This is a rather complex problem, but I'll try to make it easy to understand:
I have three subnets. We'll call them 10.10.0.0/22, 10.20.0.0/22 and 10.30.0.0/16. I have two AD domains, but I don't think that is significant.
10.30.0.x subnet is where most of the machines on my network live. The 10.10 and 10.20 subnets are dedicated to heavy traffic between servers. (Storage and Virtual Machine migration.)
The domain controllers (and DNS servers) have interfaces on all three subnets, so they can authenticate machines on all three subnets. Therefore, we have enabled subnet prioritization on the DNS servers, meaning that they will attempt to order the DNS results with a preference towards the client's subnet. So for example, I make a request from the 10.30 subnet for server.company.com, (which also has interfaces on all three subnets) it will return all three IP addresses for that machine, but it will return them in the order 10.30.0.5, 10.20.0.5, 10.10.0.5. (The last two may be reversed)
Everything in DNS seems to be working as expected. My workstation is only on the 10.30 subnet. However, when I ping server.company.com, it always resolves to either 10.20.0.5 or 10.10.0.5, and never to 10.30.0.5. I ran a Wireshark capture of the DNS traffic, and the DNS servers are definitely returning the results in the correct order. However, my client is ignoring the 10.30 entry entirely. It always resolves to 10.20 or 10.10, depending on which is next in the DNS reply. nslookup queries always seem to look correct, but nslookup doesn't actually resolve the query, it only provides the DNS server's answer, which, as far as I can see, is correct.

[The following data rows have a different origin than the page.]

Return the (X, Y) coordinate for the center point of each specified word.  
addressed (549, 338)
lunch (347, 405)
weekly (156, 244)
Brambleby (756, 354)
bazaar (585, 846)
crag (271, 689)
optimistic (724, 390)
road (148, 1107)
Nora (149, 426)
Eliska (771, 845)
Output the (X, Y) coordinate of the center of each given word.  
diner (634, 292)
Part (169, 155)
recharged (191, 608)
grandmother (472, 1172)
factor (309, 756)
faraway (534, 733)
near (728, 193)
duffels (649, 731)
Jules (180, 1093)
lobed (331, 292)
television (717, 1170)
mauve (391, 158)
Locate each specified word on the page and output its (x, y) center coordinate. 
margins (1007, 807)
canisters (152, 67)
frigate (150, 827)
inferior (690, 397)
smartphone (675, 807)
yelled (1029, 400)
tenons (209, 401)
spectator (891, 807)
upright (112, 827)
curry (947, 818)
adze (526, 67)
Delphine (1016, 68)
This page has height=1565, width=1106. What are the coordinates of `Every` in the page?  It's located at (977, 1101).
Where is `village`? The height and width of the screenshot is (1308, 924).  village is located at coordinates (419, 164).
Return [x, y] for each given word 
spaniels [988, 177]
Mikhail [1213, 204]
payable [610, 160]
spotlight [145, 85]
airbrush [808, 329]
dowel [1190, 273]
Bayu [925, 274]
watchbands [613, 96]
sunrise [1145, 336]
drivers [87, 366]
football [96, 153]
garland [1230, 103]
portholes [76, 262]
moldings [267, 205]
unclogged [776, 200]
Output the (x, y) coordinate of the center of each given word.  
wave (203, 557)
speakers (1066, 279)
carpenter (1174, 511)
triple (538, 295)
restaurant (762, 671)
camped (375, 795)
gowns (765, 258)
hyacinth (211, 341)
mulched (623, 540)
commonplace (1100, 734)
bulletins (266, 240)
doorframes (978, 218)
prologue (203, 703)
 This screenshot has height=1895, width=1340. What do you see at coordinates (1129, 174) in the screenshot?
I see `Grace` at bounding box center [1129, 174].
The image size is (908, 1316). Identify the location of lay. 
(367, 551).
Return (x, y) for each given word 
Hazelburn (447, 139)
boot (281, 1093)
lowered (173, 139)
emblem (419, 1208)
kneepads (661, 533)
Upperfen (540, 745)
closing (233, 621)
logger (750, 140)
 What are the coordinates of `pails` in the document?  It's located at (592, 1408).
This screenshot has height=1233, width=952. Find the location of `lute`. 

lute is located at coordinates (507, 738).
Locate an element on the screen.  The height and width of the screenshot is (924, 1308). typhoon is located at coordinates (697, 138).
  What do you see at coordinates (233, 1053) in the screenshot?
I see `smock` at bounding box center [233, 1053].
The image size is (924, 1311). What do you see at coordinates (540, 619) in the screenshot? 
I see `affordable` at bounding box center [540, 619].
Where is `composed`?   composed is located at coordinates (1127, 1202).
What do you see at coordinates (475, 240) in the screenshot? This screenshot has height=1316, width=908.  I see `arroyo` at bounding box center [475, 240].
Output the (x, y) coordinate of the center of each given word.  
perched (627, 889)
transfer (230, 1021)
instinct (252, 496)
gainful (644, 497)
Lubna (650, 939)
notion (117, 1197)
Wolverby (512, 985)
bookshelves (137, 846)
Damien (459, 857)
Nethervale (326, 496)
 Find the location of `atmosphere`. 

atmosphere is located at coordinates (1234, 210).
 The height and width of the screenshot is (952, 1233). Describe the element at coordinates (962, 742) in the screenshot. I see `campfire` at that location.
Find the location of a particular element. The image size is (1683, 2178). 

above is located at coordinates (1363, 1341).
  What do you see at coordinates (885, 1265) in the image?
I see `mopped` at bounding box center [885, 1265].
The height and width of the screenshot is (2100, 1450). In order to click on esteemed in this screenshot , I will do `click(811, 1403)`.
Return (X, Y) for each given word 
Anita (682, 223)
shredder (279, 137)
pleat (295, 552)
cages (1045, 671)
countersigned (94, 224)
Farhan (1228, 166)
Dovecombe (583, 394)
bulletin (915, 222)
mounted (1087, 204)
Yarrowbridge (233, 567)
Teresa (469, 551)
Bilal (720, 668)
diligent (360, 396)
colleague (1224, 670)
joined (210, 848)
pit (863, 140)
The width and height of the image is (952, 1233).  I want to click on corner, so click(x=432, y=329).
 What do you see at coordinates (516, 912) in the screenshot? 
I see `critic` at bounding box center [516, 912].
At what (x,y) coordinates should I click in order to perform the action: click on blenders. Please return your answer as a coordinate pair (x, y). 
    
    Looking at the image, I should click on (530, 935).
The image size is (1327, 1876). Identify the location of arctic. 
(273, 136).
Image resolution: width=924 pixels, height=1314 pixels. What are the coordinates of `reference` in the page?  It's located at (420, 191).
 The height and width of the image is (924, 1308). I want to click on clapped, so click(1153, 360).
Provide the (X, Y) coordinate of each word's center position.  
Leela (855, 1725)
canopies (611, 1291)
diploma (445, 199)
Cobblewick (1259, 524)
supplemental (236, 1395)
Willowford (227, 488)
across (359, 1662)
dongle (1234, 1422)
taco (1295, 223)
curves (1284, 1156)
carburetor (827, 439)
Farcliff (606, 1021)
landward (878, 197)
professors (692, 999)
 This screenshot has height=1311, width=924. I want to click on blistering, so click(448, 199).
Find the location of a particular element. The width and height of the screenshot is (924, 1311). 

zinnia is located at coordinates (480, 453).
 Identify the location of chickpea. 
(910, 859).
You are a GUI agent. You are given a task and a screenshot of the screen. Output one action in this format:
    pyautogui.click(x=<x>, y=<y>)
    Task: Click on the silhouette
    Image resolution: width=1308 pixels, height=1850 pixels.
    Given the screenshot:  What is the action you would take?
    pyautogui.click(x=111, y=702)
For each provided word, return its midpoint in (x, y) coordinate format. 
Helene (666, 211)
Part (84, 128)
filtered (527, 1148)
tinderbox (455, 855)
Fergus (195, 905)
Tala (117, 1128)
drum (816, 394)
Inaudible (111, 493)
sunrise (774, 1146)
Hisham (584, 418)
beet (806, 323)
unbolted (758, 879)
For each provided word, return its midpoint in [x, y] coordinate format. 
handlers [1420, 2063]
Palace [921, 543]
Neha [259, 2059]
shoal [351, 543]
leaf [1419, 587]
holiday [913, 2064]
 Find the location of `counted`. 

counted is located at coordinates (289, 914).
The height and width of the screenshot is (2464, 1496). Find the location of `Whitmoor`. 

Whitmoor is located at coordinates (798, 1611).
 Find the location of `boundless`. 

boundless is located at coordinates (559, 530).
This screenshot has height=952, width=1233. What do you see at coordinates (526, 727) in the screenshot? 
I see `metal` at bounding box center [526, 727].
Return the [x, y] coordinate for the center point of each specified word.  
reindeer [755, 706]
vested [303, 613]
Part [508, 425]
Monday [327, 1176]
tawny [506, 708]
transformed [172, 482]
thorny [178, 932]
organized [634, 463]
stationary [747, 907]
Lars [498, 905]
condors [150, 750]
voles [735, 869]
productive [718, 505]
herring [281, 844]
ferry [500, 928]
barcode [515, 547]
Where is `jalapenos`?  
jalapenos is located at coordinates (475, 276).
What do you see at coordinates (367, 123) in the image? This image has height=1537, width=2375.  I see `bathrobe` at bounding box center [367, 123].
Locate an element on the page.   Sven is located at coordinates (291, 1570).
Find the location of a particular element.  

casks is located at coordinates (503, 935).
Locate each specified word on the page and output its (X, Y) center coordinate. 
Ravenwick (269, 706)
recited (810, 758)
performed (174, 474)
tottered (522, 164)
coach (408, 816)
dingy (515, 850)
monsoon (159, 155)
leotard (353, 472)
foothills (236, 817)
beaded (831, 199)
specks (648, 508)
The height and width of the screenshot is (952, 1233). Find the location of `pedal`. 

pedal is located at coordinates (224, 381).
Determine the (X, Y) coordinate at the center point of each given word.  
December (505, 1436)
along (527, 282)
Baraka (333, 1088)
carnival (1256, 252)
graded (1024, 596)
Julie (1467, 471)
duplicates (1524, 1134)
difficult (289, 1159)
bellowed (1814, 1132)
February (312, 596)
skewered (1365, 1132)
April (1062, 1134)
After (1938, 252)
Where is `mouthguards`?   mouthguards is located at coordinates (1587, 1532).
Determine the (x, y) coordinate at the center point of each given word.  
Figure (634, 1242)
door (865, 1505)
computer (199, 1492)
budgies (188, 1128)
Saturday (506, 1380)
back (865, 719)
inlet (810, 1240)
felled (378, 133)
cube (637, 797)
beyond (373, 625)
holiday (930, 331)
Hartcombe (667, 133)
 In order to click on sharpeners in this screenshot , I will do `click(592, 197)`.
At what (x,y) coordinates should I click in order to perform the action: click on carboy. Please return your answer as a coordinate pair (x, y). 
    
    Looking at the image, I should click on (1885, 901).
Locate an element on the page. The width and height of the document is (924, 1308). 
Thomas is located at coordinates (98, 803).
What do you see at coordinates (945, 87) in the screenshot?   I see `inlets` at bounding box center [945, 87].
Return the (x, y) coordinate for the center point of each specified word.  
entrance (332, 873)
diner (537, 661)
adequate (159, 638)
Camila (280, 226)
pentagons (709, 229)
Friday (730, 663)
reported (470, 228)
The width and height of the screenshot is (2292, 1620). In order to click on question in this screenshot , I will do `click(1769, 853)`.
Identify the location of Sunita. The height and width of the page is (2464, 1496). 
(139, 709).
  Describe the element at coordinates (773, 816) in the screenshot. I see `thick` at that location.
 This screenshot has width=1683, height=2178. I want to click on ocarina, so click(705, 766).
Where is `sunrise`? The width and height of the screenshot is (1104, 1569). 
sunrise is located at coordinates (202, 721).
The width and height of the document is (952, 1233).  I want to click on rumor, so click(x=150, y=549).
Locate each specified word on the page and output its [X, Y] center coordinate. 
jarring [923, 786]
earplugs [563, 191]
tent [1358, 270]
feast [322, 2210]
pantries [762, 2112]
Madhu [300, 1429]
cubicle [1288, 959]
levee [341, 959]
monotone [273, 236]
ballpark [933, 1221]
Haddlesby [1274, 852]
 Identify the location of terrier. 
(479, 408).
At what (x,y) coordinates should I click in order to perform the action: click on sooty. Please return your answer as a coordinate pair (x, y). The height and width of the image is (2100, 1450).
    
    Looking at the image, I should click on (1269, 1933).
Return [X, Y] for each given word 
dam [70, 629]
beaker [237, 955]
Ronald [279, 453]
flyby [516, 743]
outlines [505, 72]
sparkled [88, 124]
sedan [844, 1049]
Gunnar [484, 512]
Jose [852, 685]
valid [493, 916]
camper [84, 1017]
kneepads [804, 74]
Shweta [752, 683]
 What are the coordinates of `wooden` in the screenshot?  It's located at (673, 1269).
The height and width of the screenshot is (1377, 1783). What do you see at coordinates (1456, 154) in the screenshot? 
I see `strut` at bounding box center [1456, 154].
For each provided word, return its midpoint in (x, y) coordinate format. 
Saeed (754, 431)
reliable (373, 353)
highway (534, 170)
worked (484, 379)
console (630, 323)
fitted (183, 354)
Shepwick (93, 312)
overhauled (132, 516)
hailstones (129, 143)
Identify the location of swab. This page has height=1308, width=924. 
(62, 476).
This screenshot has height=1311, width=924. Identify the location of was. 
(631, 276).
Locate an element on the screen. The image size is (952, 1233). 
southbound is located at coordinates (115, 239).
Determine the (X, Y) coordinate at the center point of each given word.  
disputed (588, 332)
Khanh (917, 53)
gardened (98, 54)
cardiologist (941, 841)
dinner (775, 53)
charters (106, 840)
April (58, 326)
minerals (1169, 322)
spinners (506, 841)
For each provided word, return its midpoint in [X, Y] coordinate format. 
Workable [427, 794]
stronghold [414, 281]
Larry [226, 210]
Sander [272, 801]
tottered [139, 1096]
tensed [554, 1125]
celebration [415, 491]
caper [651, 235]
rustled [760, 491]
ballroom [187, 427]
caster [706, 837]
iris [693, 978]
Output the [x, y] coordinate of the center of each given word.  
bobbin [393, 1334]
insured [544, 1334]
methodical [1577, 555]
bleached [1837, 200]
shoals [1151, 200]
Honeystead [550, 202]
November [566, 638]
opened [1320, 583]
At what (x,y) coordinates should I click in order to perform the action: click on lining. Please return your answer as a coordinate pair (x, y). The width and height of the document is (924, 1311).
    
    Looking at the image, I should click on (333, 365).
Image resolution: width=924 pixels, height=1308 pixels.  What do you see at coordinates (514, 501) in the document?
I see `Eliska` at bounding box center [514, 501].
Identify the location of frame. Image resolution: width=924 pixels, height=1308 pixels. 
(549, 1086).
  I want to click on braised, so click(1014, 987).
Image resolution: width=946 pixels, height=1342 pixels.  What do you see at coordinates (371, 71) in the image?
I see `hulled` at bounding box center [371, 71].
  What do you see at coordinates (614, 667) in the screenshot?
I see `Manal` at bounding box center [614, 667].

I'm running Windows 10, with all available Windows Updates. (No insider components) I've confirmed this same behavior on at least four other machines that are running Windows 10, but some other machines running Windows 10 work correctly. I have tested on Windows 8, 7, All recent versions of Server, and several Linux machines, and all resolve correctly. It's only come up on some Windows 10 machines, although I can't conclusively rule out the possibility it's happening elsewhere.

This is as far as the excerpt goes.